(Source records)
--------

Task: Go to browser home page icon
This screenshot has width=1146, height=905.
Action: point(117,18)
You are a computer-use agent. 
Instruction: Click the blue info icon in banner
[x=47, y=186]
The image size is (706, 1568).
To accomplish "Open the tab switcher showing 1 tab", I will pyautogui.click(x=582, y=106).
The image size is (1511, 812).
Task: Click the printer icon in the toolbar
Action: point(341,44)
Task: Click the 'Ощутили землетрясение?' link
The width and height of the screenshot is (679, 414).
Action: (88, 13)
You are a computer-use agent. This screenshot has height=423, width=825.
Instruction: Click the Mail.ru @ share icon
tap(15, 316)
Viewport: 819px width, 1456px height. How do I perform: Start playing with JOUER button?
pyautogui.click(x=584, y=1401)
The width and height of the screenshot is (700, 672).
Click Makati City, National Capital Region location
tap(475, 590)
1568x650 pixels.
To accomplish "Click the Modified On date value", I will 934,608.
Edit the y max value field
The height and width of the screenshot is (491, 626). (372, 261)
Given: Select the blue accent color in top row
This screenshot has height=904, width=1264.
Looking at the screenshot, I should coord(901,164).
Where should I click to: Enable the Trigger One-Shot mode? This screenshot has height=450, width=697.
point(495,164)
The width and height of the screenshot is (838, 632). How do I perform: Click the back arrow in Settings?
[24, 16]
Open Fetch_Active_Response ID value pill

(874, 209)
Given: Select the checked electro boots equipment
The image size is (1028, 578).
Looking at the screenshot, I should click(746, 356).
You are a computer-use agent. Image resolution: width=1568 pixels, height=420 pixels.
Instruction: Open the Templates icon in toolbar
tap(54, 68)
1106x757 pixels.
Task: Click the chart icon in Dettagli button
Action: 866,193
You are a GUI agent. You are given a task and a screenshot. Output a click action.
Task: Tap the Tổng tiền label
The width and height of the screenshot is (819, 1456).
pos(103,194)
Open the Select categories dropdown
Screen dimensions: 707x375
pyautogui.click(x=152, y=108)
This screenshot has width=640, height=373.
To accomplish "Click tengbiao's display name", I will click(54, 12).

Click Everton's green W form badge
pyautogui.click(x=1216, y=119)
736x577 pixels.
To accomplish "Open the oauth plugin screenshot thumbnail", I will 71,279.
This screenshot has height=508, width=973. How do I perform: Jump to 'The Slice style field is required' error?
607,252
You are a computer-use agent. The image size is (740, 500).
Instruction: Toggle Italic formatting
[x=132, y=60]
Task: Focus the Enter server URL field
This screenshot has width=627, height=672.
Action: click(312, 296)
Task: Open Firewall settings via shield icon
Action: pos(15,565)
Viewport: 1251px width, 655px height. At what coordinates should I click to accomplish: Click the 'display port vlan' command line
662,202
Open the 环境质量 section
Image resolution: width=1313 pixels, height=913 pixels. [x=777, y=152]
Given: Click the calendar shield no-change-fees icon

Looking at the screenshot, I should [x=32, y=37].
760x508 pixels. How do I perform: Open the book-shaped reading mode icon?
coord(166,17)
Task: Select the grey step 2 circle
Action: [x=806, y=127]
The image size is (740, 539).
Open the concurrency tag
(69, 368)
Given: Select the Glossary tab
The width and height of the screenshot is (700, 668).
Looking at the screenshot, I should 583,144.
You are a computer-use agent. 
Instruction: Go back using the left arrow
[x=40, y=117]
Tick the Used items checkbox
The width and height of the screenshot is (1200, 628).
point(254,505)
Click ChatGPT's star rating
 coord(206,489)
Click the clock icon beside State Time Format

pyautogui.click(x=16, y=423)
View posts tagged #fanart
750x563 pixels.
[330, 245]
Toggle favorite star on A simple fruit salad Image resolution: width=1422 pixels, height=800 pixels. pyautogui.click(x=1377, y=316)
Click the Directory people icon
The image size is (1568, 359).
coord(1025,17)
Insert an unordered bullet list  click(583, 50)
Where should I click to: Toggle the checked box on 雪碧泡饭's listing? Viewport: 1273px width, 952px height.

--------

Return all lines in the data that include the word "agent".

*Answer space*:
You are a computer-use agent. 
You are a computer-use agent. This screenshot has height=423, width=825.
You are a computer-use agent. Image resolution: width=1568 pixels, height=420 pixels.
You are a GUI agent. You are given a task and a screenshot. Output a click action.
You are a computer-use agent. The image size is (740, 500).
You are a computer-use agent. 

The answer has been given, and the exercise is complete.